Allora la corriera era piena, strapiena: “Ed erano quasi tutte donne, qui c’erano tanti stabilimenti tessili e ci lavoravano quasi esclusivamente donne”.
E voi autisti attaccavate bottone? “Una battuta ci poteva scappare, ma non di più, si lavorava sempre, avanti e indietro, non c’era mica tanto tempo”.
E Guerinoni non le ha mai detto niente di qualche sua fiamma? “No, niente, almeno io
non so niente, faceva i turni come me e ogni tanto ci si vedeva magari a mangiare qualcosa, ma non si faceva niente di particolare. Era venuto anche alla mia cascina qualche volta a cena con gli altri autisti, qualche grigliata, tutto qui.
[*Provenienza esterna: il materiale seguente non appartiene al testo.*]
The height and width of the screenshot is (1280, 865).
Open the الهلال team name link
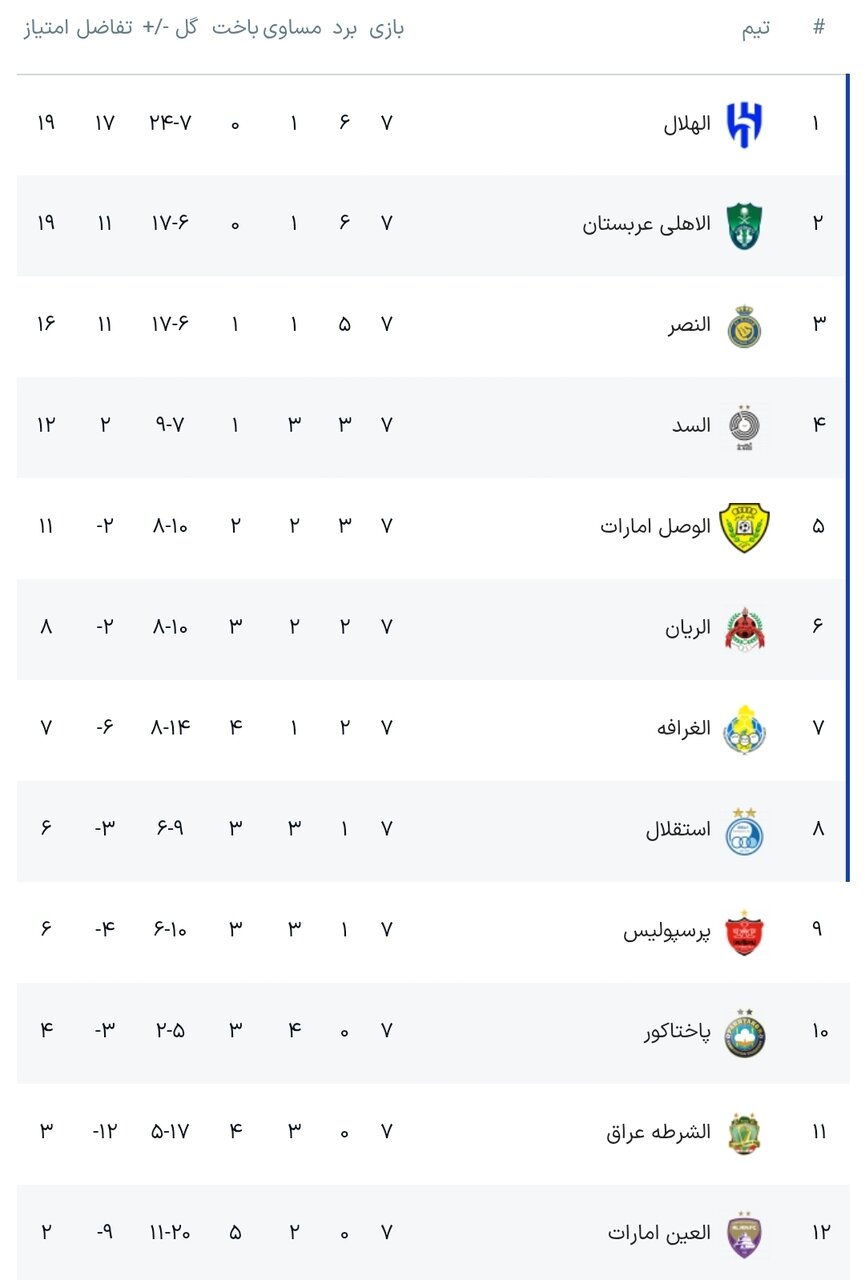click(687, 125)
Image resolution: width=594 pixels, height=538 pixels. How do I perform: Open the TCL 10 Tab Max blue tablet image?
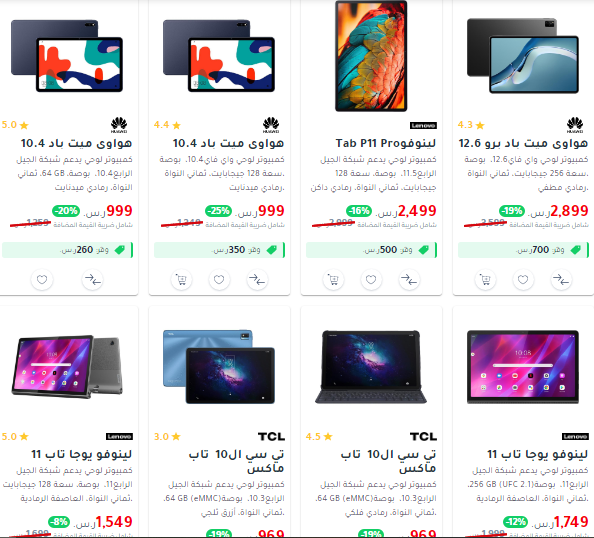click(x=219, y=367)
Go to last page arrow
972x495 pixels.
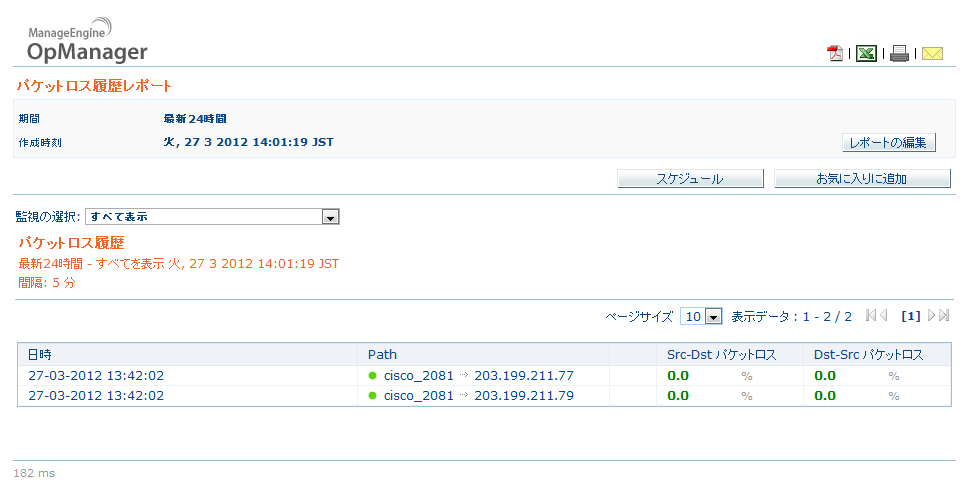click(944, 316)
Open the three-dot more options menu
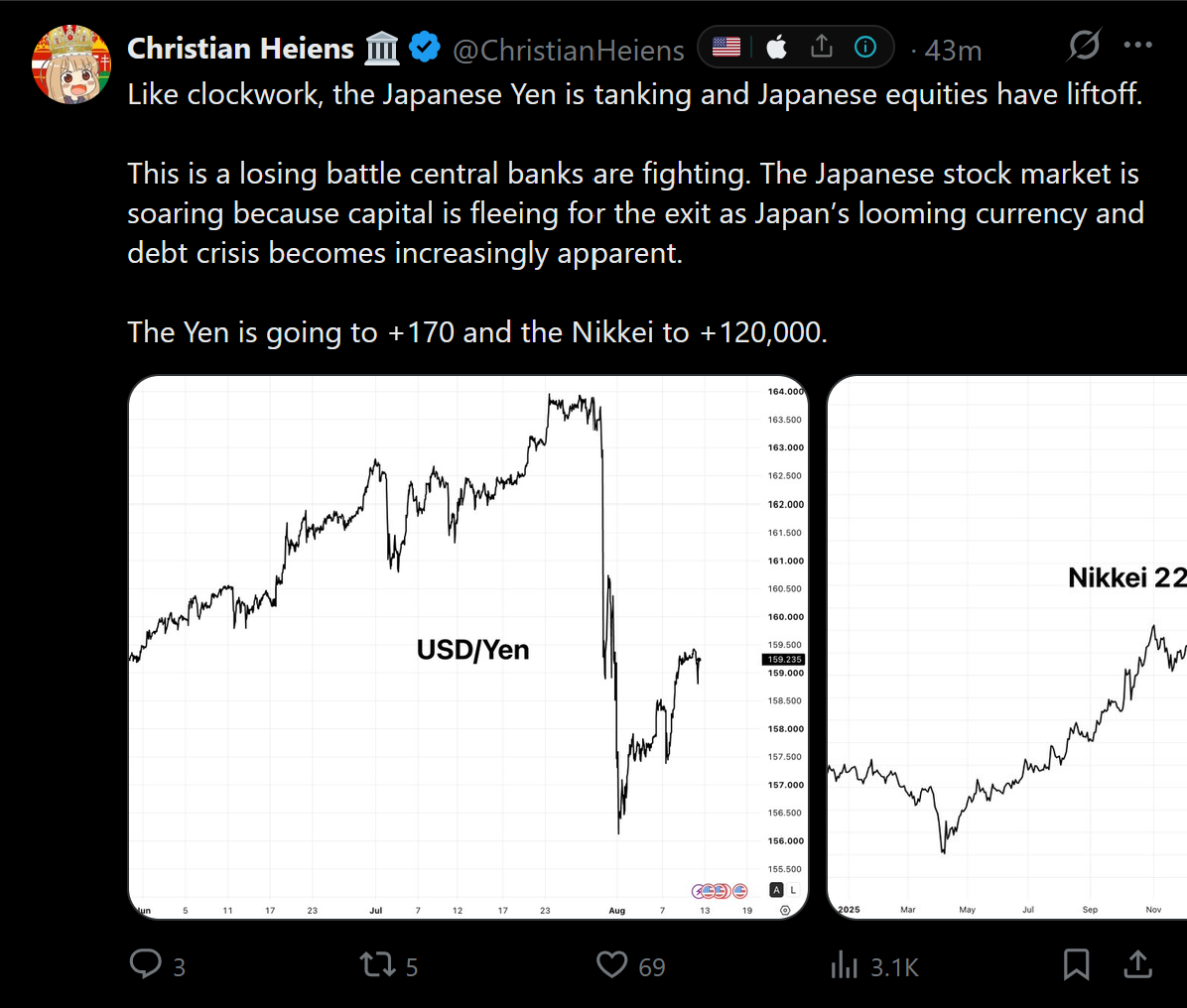Viewport: 1187px width, 1008px height. [x=1137, y=46]
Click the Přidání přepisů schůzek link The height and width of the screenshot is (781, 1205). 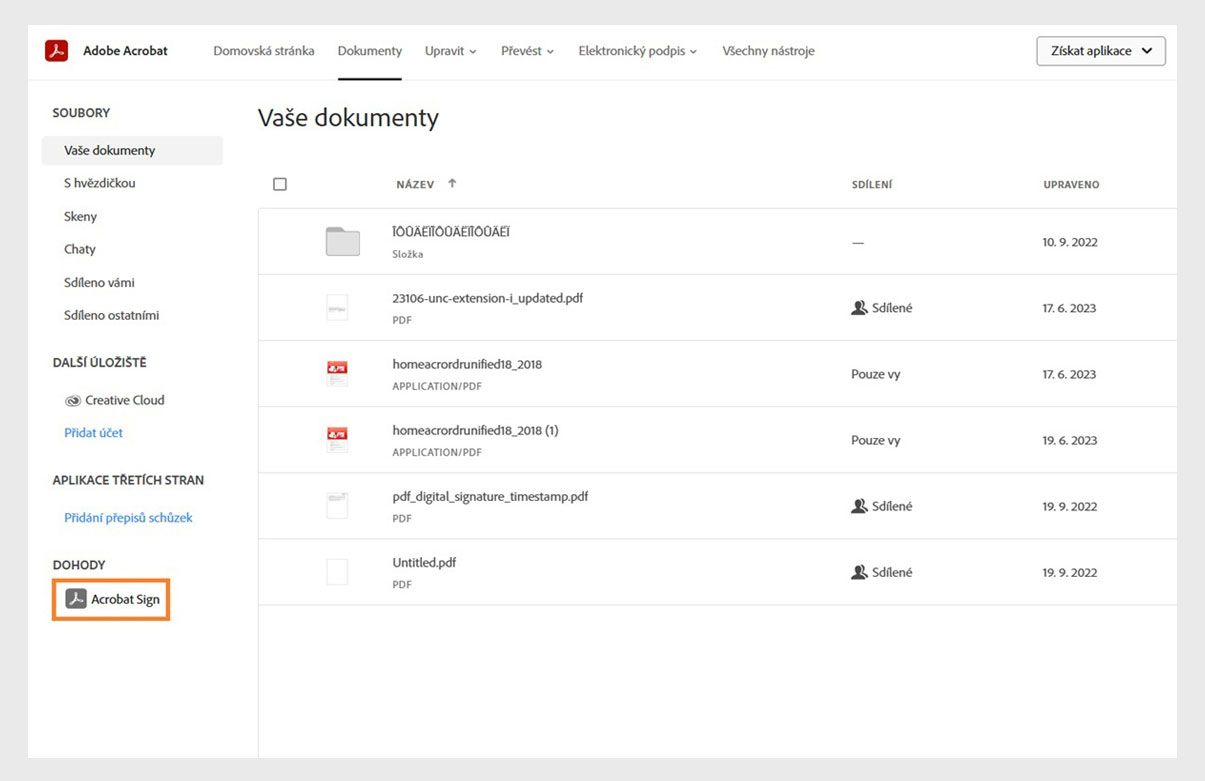click(x=128, y=518)
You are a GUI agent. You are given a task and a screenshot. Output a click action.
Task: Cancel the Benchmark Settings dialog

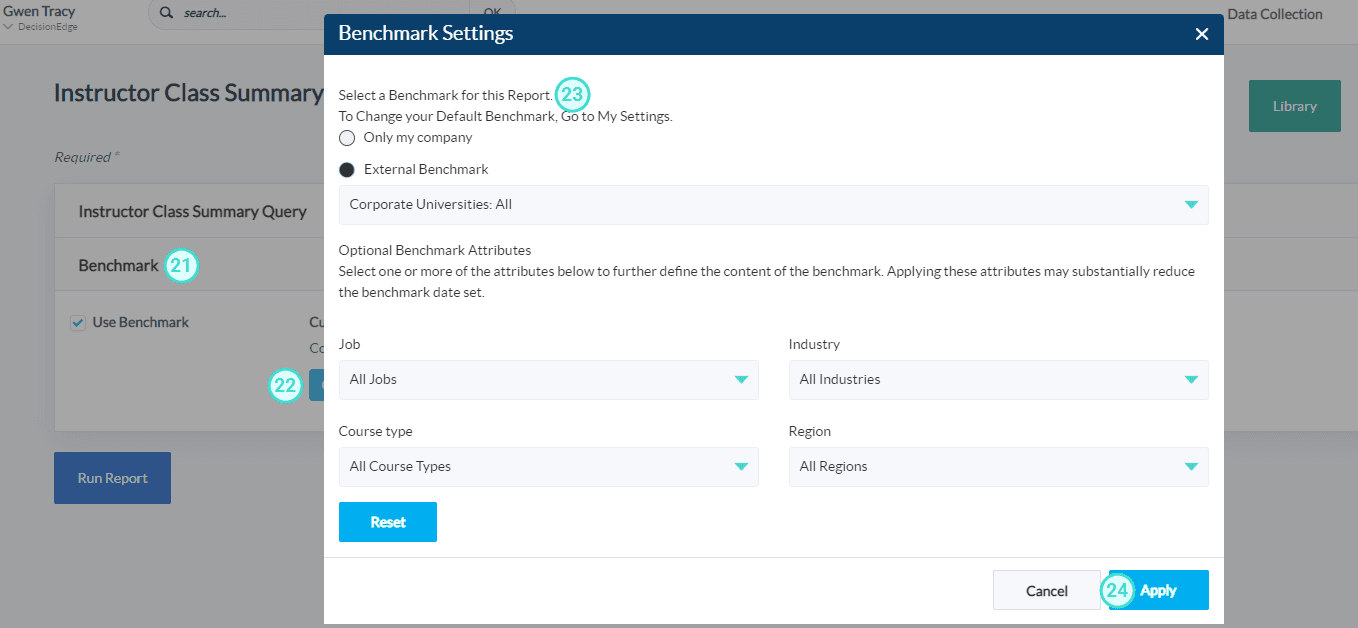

E io ero stato a casa sua ad aiutarlo a fare i lavori con il mio trattorino, a trasportare roba, te l’ho detto, per me è sempre stato un uomo con la U maiuscola”.
E Vincenzo Bigoni invece che tipo era? (Bigoni è l’uomo di Parre che ha rivelato che Guerinoni gli confessò di avere avuto un figlio segreto): “Guarda, se lo incontro il Censo glielo dico chiaro ‘perché se sapevi quelle cose non le hai dette prima e hai aspettato due anni?’, io il Censo lo conosco e a me non ha mai detto niente”.
E la famiglia del Guerinoni la conosce? “Certo che la conosco, anche bene, la moglie era sempre in chiesa, poi ha cominciato ad avvicinarsi ai Testimoni di Geova e il Giuseppe ha sofferto tanto per quello, suo figlio l’ha tirata in quella setta. Lui non voleva, è stato male per quello. Comunque poi si è ammalato e non c’è stato più niente da fare”.
Non le ha mai fatto nessuna confidenza? “No, mai, me lo hanno chiesto anche in questura,
mi hanno interrogato tre volte e se incrociano i tre interrogatori si accorgeranno che non ho mai cambiato versione di una virgola, perché io quello che dico non lo cambio.
E Giuseppe non mi ha mai detto niente. Per me era tutto casa e lavoro, ricordo quanto amore ci ha messo nel mettere apposto la sua casa che poi dopo la sua morte hanno venduta, la casa stava giù sopra lo stabilimento Pozzi, in quella zona”.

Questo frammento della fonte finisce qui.